> [What is expected]
Could you reproduce every line of the rows below, requests included, with each coordinate in the answers multiplied by 0.55 and rounded to a whole number (halves rounded up)? Leave the pictures out.

> [Extracted material]
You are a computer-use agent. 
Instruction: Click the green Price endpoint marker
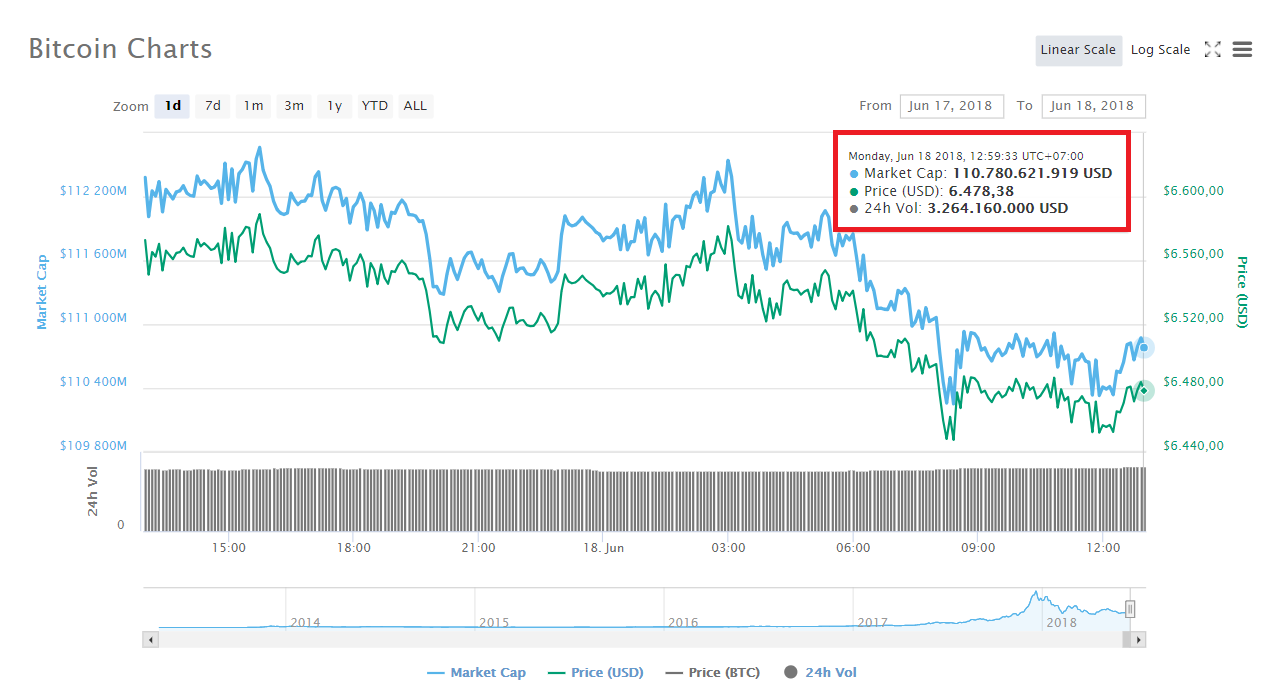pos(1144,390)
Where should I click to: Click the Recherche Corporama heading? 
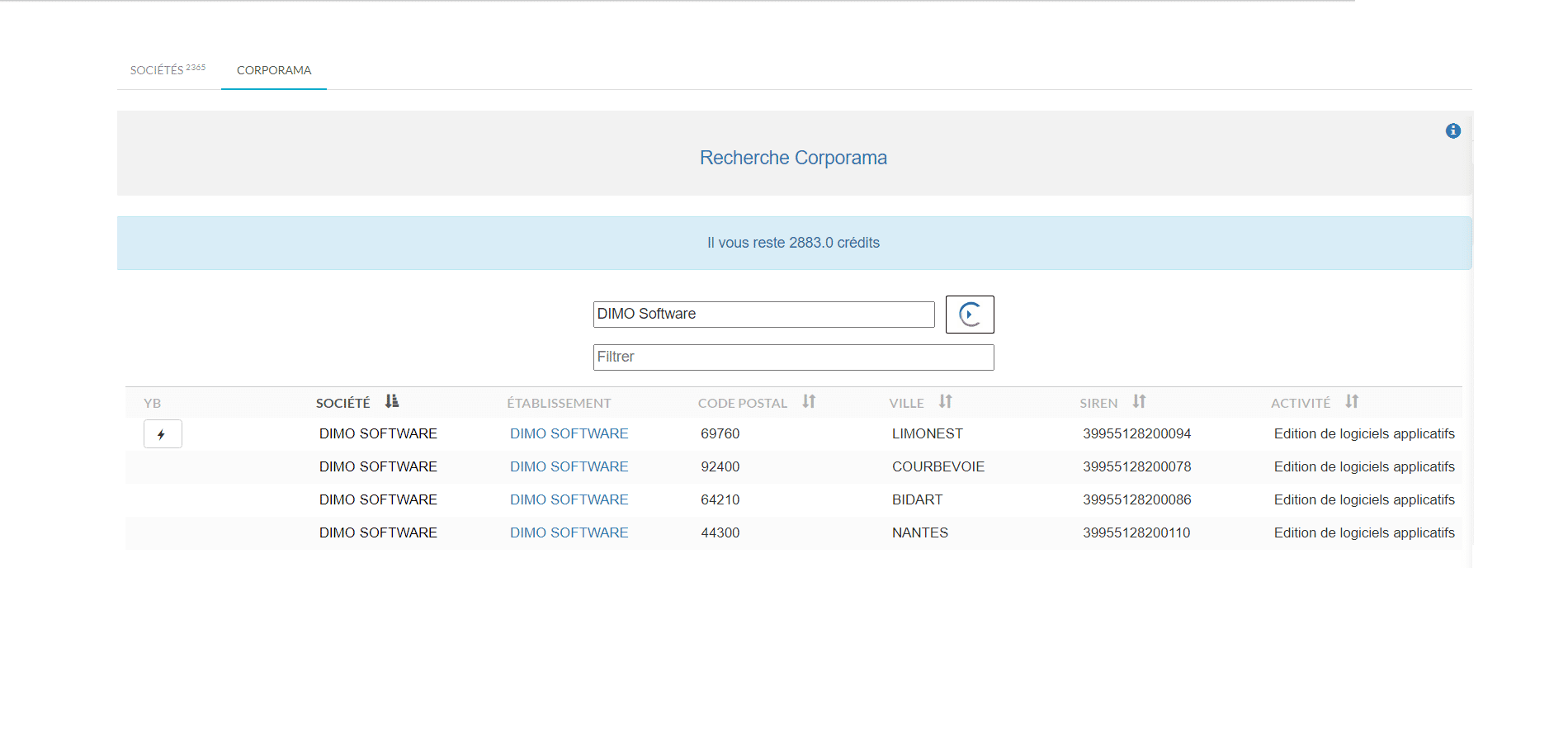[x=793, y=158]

> [Answer to the task]
You are a computer-use agent. 
Instruction: Click the green Price endpoint marker
pos(629,215)
Where should I click to: Click the Recherche Corporama heading? 
[x=436, y=87]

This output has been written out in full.